Dr. Rachel Levine

Dr. Rachel Levine

Note: The passage of a so-called “bathroom bill” in North Carolina — which states that people must use the public restroom that corresponds to the gender on their birth certificates — and similar efforts in other states have provoked discussion nationally about transgender issues. Because so much confusion surrounds this issue, we asked the state’s physician general to explain what it means to be transgender.

As sexual and gender minorities, lesbian, gay, bisexual and transgender people have been often misunderstood or misrepresented. Despite significant recent strides in the fight for full equality, the LGBT community continues to face significant stigma and discrimination for who they are or who they love.

The term “gender identity” is a person’s internal concept of self as a male, female or blend of both or neither.

Everyone has a gender identity.

If you’re cisgender, your gender identity matches the sex you were assigned at birth.

Transgender people’s gender identity is different from the sex to which they were assigned at birth.

So a transgender women is a person assigned the male sex at birth but whose gender identity is female. A transgender man was assigned female sex at birth but identifies as a man.
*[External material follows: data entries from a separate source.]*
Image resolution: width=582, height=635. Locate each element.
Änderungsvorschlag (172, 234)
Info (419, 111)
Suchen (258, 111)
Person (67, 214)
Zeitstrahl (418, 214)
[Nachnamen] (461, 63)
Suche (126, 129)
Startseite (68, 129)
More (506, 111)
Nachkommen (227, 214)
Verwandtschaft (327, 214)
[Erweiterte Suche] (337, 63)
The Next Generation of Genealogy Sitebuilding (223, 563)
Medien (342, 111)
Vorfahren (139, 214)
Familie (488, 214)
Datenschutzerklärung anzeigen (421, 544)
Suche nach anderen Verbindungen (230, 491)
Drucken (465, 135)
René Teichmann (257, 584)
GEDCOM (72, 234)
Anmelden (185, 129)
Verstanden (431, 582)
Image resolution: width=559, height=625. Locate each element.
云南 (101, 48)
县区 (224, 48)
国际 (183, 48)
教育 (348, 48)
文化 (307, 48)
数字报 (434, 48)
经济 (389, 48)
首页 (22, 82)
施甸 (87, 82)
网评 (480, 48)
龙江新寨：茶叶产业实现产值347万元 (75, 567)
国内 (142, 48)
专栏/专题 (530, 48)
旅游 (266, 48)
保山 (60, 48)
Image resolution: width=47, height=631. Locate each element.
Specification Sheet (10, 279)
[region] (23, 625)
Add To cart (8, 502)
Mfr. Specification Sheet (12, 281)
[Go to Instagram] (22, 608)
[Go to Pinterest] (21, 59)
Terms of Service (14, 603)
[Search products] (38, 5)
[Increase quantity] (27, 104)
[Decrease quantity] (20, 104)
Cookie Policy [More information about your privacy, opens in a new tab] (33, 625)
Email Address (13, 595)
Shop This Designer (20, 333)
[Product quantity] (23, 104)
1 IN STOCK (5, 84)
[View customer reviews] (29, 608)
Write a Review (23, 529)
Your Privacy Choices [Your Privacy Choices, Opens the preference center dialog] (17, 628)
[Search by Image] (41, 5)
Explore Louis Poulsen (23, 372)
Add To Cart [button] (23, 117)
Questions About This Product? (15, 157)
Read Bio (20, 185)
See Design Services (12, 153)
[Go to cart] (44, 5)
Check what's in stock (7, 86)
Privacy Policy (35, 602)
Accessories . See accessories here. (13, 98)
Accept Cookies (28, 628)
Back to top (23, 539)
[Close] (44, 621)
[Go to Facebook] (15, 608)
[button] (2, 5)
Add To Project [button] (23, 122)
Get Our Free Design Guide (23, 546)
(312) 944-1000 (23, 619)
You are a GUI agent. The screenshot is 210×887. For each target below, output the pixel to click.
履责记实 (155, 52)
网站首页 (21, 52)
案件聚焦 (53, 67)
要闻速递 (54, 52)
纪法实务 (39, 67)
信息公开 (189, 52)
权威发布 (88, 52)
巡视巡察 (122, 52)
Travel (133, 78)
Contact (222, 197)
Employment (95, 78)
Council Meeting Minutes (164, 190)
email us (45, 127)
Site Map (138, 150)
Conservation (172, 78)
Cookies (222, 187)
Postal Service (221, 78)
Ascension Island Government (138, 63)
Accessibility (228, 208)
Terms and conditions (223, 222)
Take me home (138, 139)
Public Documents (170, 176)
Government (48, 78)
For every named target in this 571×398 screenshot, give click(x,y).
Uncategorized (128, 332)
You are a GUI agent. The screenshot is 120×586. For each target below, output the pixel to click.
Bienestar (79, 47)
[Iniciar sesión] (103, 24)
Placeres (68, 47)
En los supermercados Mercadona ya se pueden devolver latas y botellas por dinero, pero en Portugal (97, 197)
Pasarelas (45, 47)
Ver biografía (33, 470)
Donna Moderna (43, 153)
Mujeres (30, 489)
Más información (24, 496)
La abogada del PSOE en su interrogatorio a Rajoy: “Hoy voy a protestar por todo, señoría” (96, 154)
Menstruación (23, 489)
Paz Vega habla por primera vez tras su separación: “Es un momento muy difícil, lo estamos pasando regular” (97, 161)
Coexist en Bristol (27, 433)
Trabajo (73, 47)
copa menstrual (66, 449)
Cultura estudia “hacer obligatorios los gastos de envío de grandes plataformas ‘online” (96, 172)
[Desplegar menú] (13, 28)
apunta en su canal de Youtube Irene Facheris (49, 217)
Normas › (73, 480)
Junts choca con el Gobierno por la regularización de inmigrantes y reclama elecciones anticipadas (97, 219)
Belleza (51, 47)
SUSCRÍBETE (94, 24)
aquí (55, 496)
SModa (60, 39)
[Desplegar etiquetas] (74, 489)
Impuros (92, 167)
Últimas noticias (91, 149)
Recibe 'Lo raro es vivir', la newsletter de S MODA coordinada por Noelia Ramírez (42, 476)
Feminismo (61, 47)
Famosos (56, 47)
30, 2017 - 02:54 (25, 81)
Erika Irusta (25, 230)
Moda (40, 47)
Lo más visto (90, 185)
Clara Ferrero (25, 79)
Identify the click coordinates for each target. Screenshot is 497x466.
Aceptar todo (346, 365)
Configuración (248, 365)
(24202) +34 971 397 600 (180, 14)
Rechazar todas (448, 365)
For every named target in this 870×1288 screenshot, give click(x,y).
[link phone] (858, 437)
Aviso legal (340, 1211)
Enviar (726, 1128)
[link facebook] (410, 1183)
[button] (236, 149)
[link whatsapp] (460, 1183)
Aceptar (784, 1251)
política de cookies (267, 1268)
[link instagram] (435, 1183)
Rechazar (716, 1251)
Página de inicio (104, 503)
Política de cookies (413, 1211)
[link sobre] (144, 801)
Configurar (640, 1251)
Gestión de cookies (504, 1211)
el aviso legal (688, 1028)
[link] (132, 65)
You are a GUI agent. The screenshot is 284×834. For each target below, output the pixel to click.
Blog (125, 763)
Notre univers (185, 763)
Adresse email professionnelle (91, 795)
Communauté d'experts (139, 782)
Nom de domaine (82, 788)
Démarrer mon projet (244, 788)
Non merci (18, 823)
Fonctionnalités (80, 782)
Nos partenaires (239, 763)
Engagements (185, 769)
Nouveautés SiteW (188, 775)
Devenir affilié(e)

The two terms, sexual orientation and gender identity, are totally independent concepts. Being a transgender person does not imply any specific sexual orientation.

The growing body of medical literature points toward the neurodevelopment of brain as the origin of a person’s gender identity. These medical studies — and the recent change by the American Psychiatric Association to recognize gender dysphoria as a condition and not a mental disorder — reflect a positive shift.

The American Academy of Pediatrics, the American Medical Association and the Pennsylvania Medical Society support access to care for the LGBT community and a commitment to eliminate health care disparities. LGBT people continue to face worse health outcomes, and transgender people face particular disparities rooted in historical stigma and discrimination.

Transgender people, including youth, continue to face higher rates of HIV and other sexually transmitted diseases, victimization, mental health issues and suicide, and are less likely to have health insurance than heterosexual, gay or bisexual individuals.

Clear medical standards exist for the treatment of transgender people. The World Professional Association for Transgender Health establishes evidence-based standards of care, including the treatment of young people. Research proves that health outcomes for transgender youth are improved when they have the support of family, friends and their community, along with access to medical care that supports their gender identity.

I transitioned while living here in southcentral Pennsylvania and working as a physician at Penn State Hershey Medical Center. I was very pleased by the support of my community. I was not just tolerated, I was not just accepted, but welcomed and celebrated.

It is a significant process to change your gender. Most people may question many things in their lives: They may question their family, they may question their job, but they will not question their gender. I had questioned my gender from an early age, but did not know how to vocalize my feelings.

As Pennsylvania’s physician general, who happens to be a transgender woman, I am pleased to reach out to the transgender community and serve as a mentor, advocate or role model for transgender youth and adults. It is important to note that, despite all the challenges, transgender people are resilient.

In Pennsylvania, where LGBT people can still be fired for who they love, where transgender youth lack protections of comprehensive anti-bullying laws or protection from so-called “reparative therapy,” it is important to keep in mind how vulnerable this community can feel.

Gov. Tom Wolf is a staunch advocate of LGBT rights. In April 2016, he took a decisive step to extend protections to LGBT Pennsylvanians who work for or on behalf of the commonwealth. This important step was necessary because Pennsylvania lacks statewide comprehensive nondiscrimination legislation.

What happened in North Carolina, and what is going on in other states, should be a call to action to the Legislature to pass comprehensive non-discrimination legislation now. We must ensure equal protection under the law for all Pennsylvanians.

 Dr. Rachel Levine is the physician general for the commonwealth of Pennsylvania and professor of pediatrics and psychiatry at the Penn State College of Medicine. She graduated from Harvard College in 1979 and the Tulane University School of Medicine in 1983.